Failure to Rotate Insulin Injection Sites Results in Medication Errors
Penalty
Summary
Surveyors identified that the facility failed to ensure residents were free from significant medication errors by not rotating subcutaneous insulin injection sites as required by professional standards, manufacturer guidelines, and facility policy. Multiple residents with diabetes, including those with cognitive impairments and complex medical histories, received repeated insulin injections in the same anatomical locations over extended periods. This practice was confirmed through review of medication administration records, interviews with nursing staff, and direct observation of documentation, which showed a pattern of non-rotation for both short-acting and long-acting insulin types. Nursing staff, including LVNs, acknowledged during interviews that injection sites should have been rotated to prevent complications such as pain, redness, irritation, and the development of lipodystrophy, which can affect insulin absorption.
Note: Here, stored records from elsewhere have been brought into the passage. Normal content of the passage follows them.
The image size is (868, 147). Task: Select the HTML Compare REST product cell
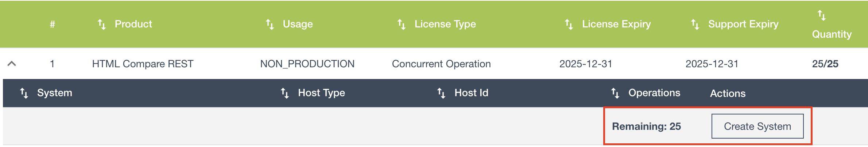143,64
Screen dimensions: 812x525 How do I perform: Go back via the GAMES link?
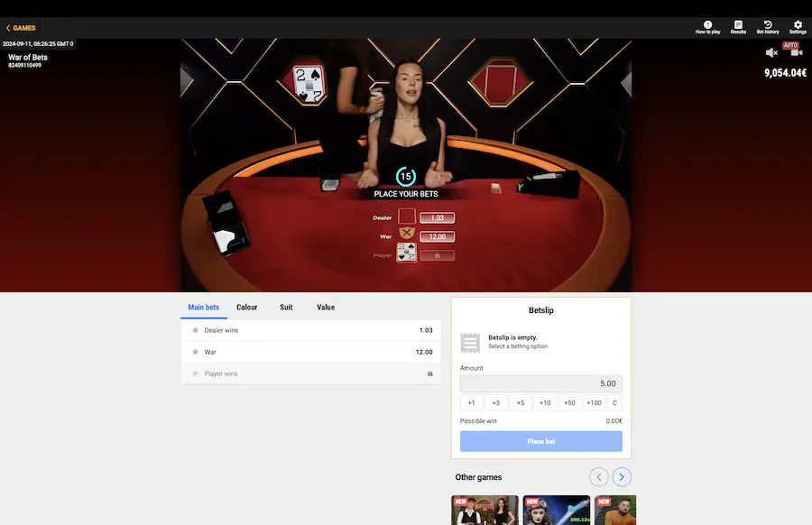coord(18,27)
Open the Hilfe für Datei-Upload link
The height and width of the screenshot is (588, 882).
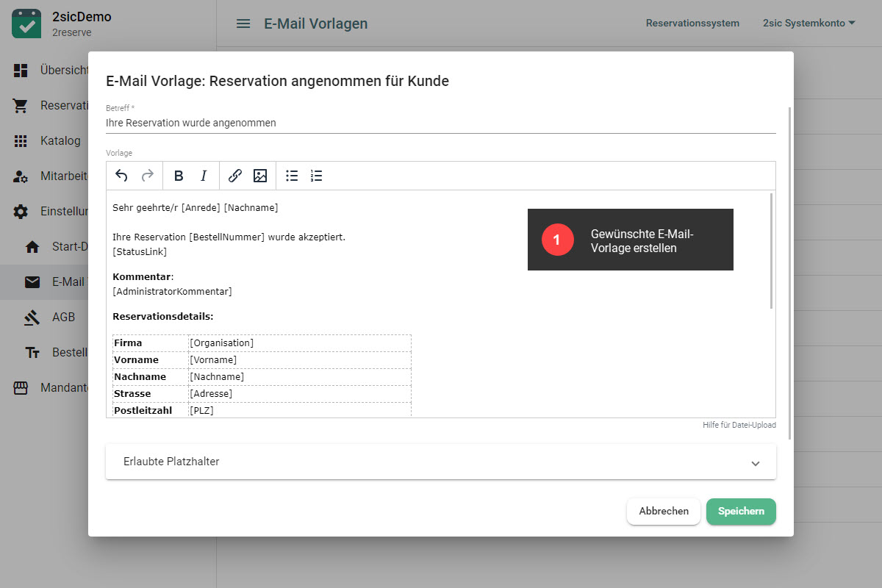pos(739,426)
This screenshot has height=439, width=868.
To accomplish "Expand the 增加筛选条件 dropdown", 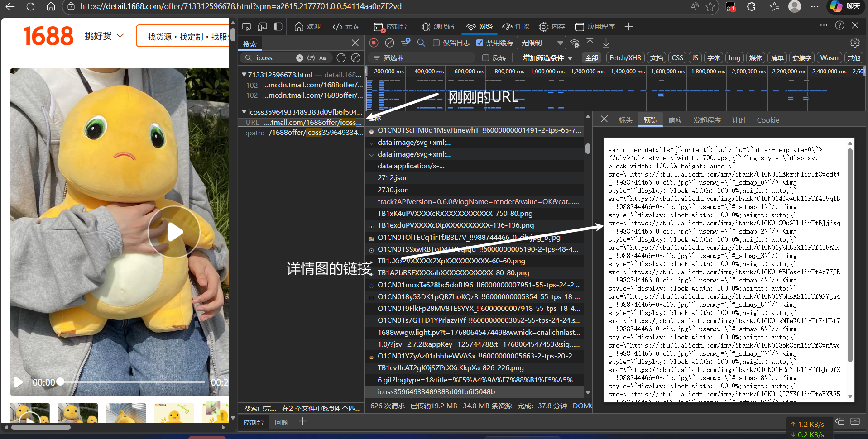I will (x=547, y=57).
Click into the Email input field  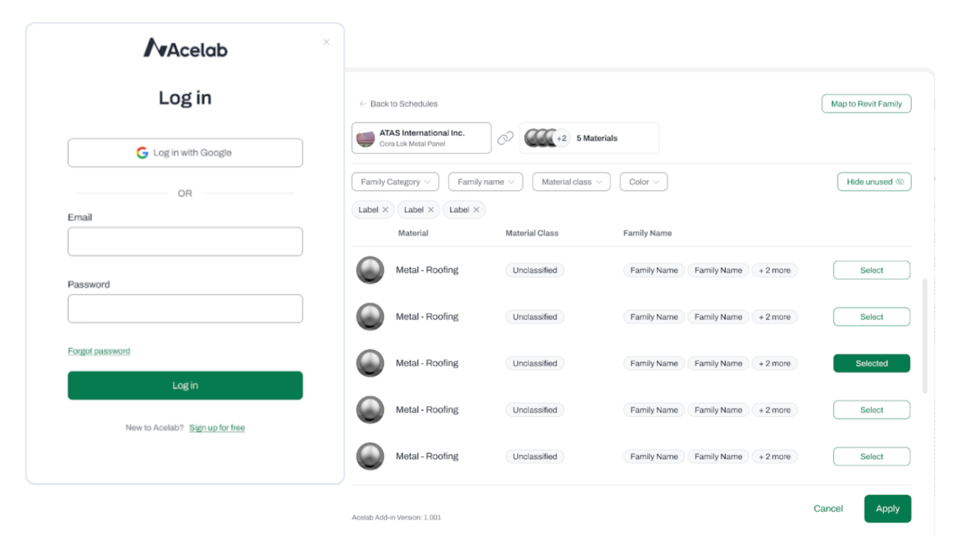click(185, 241)
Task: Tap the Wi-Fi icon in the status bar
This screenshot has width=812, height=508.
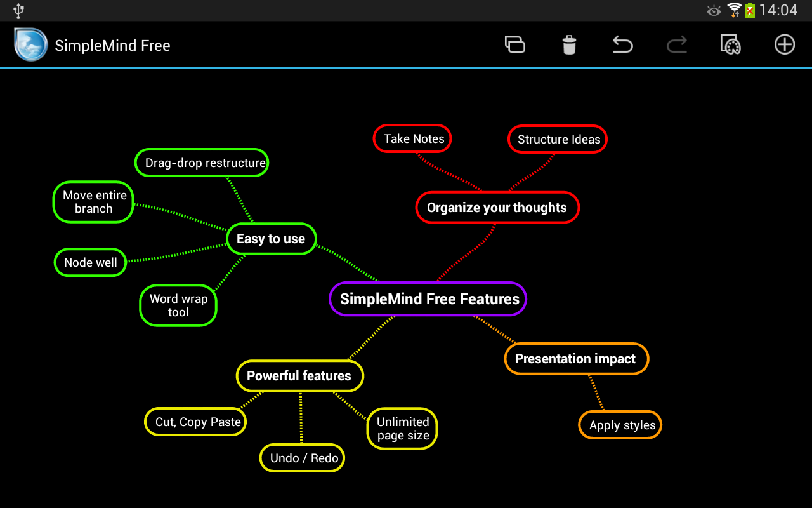Action: click(x=735, y=10)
The DON also confirmed that failure to rotate sites is a medication error, as it does not follow professional standards, manufacturer instructions, or facility policy. The facility’s policies and procedures, as well as the insulin manufacturers’ guidelines, specifically require rotation of injection sites to ensure proper absorption and minimize adverse effects. The deficiency was observed in several residents, each with orders for insulin administration and care plans that included monitoring for side effects and ensuring medication was given as prescribed. Despite these directives, documentation revealed repeated use of the same injection sites, and staff interviews confirmed the lack of adherence to rotation protocols. The facility’s own policies defined medication errors to include administration not in accordance with prescriber’s orders or manufacturer’s specifications, further substantiating the finding.